There has of late been a surge in people experimenting with printing and binding fanfiction. Members of the fanbinding community, as they’re known, are well aware that the works they’re printing are freely available on the web, and are also technically illegal to sell and buy. Printing out one’s favorite stories and lavishly binding them in leather and gold is not only an expression of fannish affection; it’s also a way of ensuring that they are preserved in stable physical form. Even though the Archive Of Our Own, also run by the OTW, was founded with the express intention of preventing the kind of losses that have struck fan archives in the past, there is still something valuable in expending time and effort to bring fanfiction to life as a book: one that might well be discovered in a thrift store in some unknown future, and posted about for other fans to marvel at. Fanbinding preserves both the work itself and the original fannish passion that sparked the urge to make the bound version in the first place.

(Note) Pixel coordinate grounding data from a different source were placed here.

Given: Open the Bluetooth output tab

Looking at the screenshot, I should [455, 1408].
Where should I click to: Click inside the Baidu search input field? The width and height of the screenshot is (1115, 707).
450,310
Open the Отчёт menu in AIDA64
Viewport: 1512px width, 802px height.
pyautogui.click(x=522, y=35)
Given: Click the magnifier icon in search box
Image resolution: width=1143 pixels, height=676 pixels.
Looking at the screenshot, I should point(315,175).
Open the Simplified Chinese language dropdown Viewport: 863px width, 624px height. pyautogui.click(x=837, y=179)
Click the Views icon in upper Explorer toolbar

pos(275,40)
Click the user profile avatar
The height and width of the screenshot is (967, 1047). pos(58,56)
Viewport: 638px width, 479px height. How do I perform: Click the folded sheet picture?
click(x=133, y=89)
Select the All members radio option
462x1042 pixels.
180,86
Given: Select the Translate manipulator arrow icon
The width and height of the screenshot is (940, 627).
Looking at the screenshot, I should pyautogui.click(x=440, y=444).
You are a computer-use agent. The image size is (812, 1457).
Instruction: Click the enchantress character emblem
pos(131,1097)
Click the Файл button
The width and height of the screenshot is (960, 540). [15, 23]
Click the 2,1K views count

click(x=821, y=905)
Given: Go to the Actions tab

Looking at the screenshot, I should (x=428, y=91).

There’s no clear solution to the ongoing issue of fandom’s intergenerational issues with memory and continuity, but the spotlighting of discovered relics and the ongoing preservation of artifacts, both digital and physical, is a good starting point. Algorithmic platforms make it all too easy to live totally in the moment, which is as dangerous within fandom as anywhere else.
And as a subset of cultural memory in general, fandom memory is essential if we are to understand how the practices of mass enthusiasm that are now coming to dominate culture as a whole have taken shape. Superhero franchises and pop stars rely on fandom, as do the companies behind them. Surely these giants of culture don’t need any help being remembered, but the ways that fandoms respond to them — whether with love, hate, obsession, transformation — are just as vital to preserve.